## YOUR INSTRUCTIONS:
Could you rewrite the lines starting at the one containing "The width and" and ending at the last line as a two-column CSV with the headers request and answer, one row per request? Put each request's text and its answer in one quoted field each, with line breaks turned into spaces.
──────── PROVIDED DATA ────────
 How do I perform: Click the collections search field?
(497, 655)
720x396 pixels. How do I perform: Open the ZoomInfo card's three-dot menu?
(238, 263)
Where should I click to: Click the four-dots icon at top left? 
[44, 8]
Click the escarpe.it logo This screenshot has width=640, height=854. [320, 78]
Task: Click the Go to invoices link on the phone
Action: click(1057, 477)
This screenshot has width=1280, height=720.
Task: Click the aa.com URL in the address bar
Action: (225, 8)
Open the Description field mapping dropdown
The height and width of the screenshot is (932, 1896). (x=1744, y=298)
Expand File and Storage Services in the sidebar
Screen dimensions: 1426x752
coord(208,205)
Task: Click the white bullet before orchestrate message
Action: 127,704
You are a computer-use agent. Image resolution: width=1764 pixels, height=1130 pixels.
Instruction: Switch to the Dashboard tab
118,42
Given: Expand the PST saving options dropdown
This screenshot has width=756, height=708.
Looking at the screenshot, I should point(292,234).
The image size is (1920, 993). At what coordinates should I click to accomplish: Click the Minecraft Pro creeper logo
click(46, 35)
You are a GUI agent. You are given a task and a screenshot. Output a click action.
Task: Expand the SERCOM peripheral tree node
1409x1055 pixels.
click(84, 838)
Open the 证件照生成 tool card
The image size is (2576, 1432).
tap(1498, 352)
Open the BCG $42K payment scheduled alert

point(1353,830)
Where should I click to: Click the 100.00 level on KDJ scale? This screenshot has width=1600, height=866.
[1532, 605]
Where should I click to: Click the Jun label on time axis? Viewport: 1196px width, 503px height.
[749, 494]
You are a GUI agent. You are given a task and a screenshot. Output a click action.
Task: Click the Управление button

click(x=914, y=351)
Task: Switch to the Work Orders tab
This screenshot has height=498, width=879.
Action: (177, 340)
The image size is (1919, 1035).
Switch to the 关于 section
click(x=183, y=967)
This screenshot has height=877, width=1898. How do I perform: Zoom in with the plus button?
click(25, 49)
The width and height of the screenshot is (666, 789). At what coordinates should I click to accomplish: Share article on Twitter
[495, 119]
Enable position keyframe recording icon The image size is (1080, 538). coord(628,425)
────────
## OUTPUT OF THE EXERCISE:
request,answer
"The width and height of the screenshot is (666, 789). At what coordinates should I click to accomplish: Share article on Twitter","[495, 119]"
"Enable position keyframe recording icon The image size is (1080, 538).","coord(628,425)"